Page added on September 8, 2009
Turkey says it cannot give drought-stricken Iraq and Syria any more water from the Euphrates and Tigris rivers, claiming it’s short of water itself as it forges ahead with a mammoth dam-building program.
The thirsty downstream states, witnessing their farmland turning into dustbowls and their people migrating to overcrowded cities, say Turkey’s dams are the root of the problem.

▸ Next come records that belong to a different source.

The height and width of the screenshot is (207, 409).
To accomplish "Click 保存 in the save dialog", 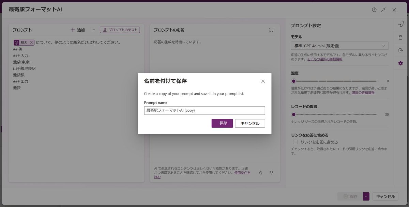I will coord(222,123).
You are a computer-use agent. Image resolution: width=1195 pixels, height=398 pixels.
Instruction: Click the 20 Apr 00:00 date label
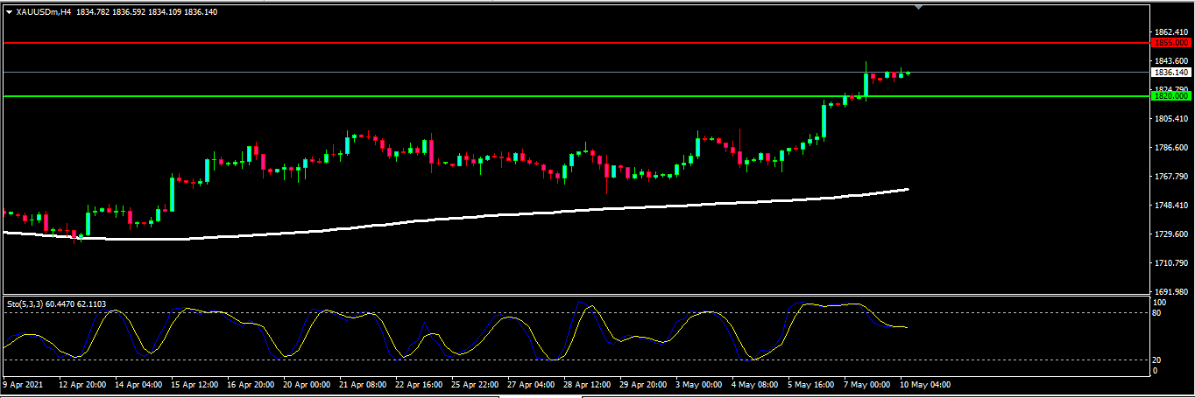pos(305,384)
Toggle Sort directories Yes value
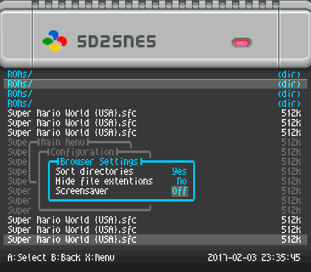This screenshot has height=272, width=311. tap(179, 171)
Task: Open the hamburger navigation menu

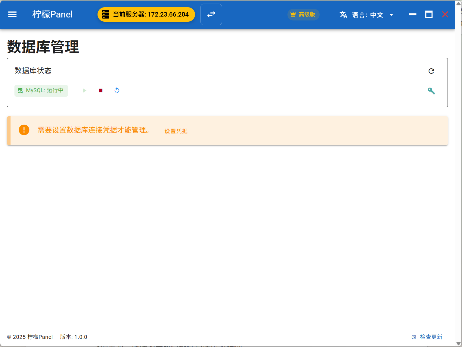Action: 12,14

Both rivers rise in Turkish Anatolia.
“We’re aware of the need for water in our neighbors… but we do not have a lot of it in the reservoirs of our dams,” Turkey’s energy minister, Taner Yildiz, told his Iraqi and Syrian counterparts when they met in Ankara Friday.
The water issue has assumed strategic proportions for Iraq and Syria, which depend on the Euphrates and the Tigris for the bulk of their water.

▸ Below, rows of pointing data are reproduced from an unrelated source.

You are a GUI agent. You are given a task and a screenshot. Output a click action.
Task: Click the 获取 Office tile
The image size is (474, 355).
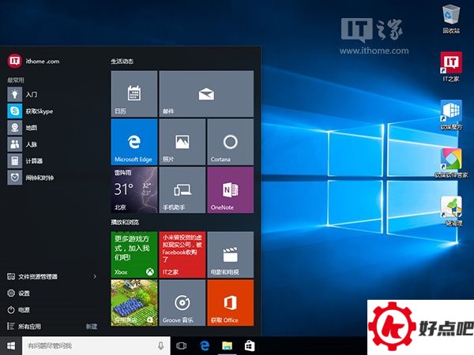click(230, 302)
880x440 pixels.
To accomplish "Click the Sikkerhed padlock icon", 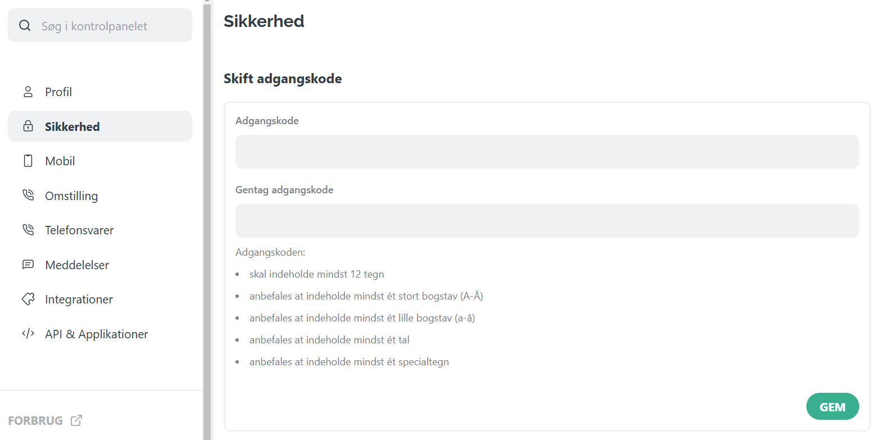I will [x=28, y=126].
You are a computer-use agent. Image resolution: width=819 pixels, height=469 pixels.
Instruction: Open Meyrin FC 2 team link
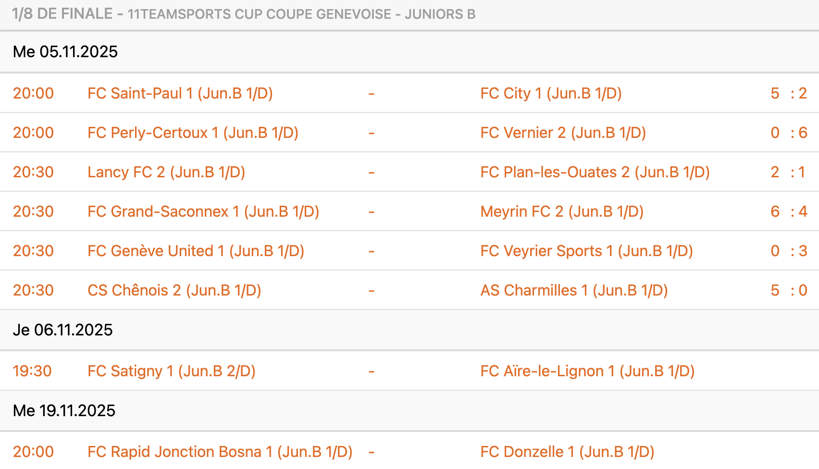point(562,211)
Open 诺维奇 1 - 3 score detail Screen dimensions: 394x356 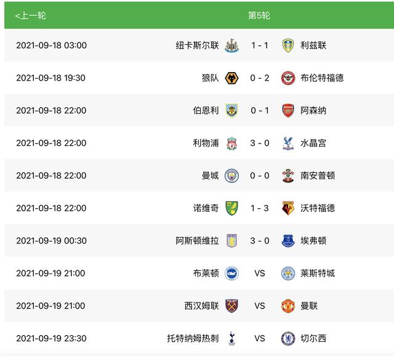[260, 208]
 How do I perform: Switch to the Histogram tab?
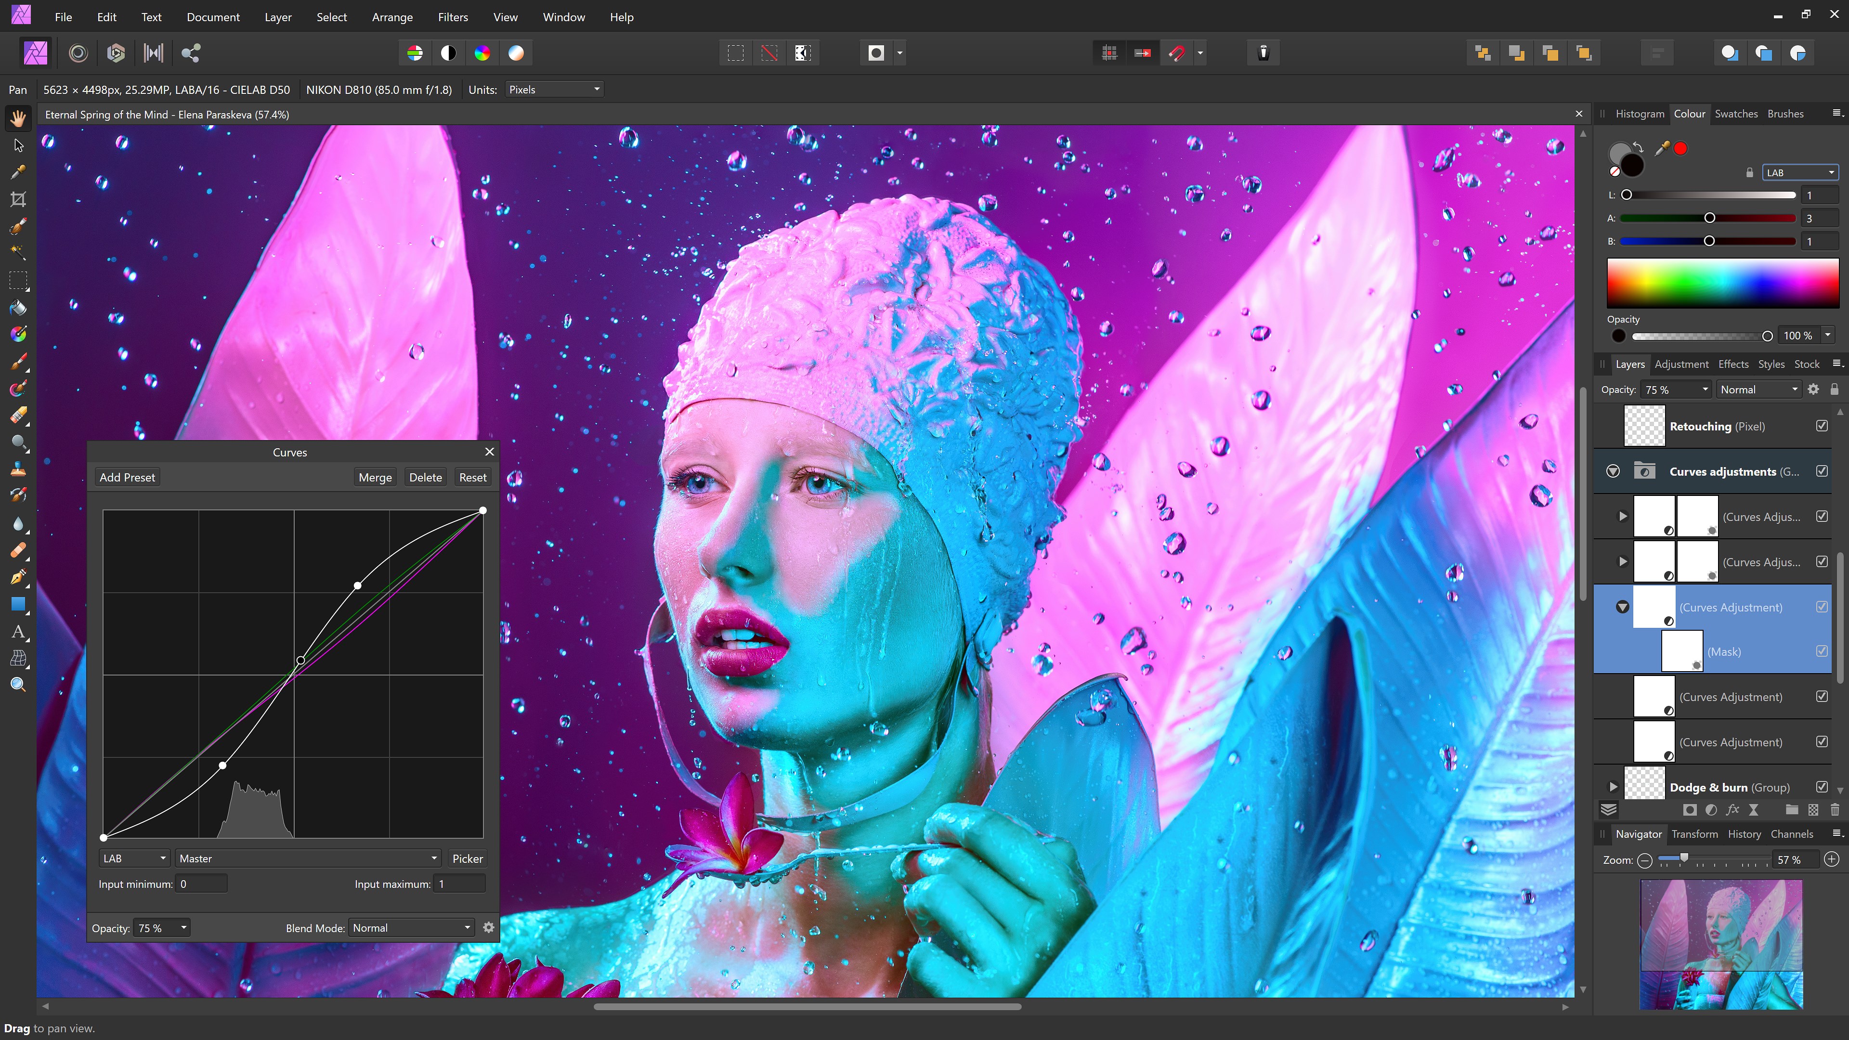pos(1639,113)
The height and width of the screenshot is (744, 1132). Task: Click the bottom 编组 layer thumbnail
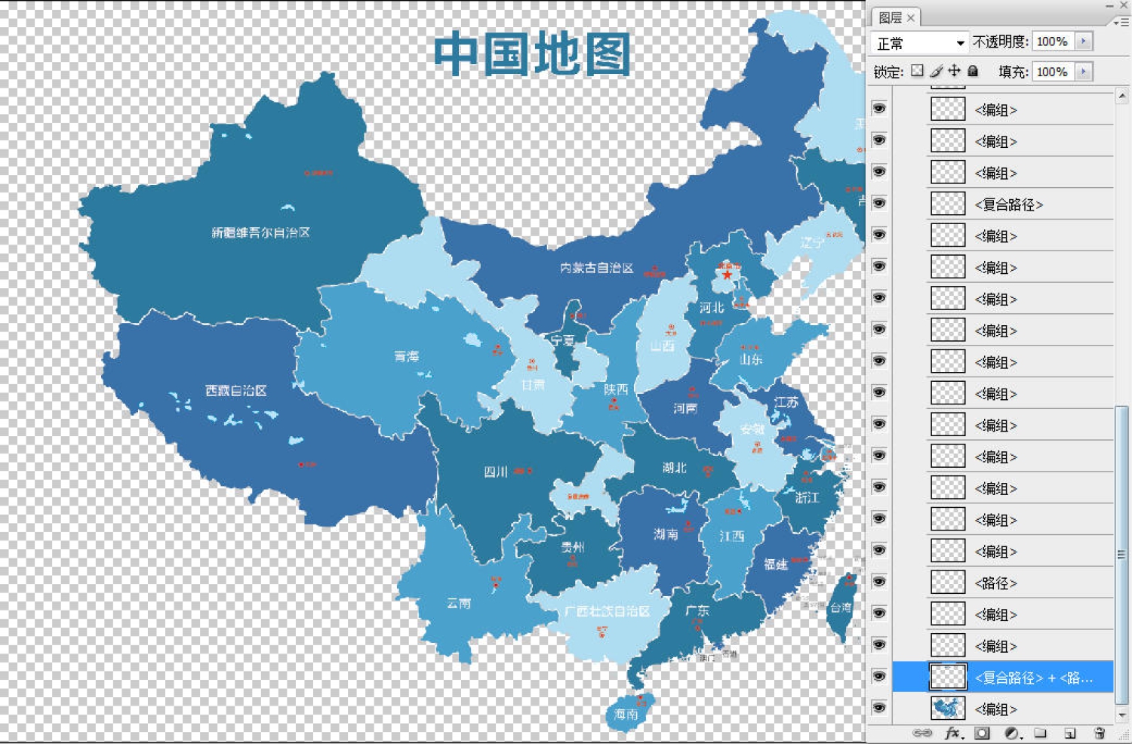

Iraq is currently being ravaged by severe dust storms of a magnitude not seen for decades. Some officials are calling this an environmental catastrophe that is ruining what was once the region’s most fertile land, turning it into a desert. Drinking water is becoming scarce.
It’s the same across the entire Middle East. The region has been gripped by a worsening drought for four years and faces a deteriorating crisis over dwindling water resources.
The Middle East’s population is rising at an average rate of around 3.5 percent a year. It has more than quadrupled since 1950, to 364 million. It’s expected to hit 600 million by 2050.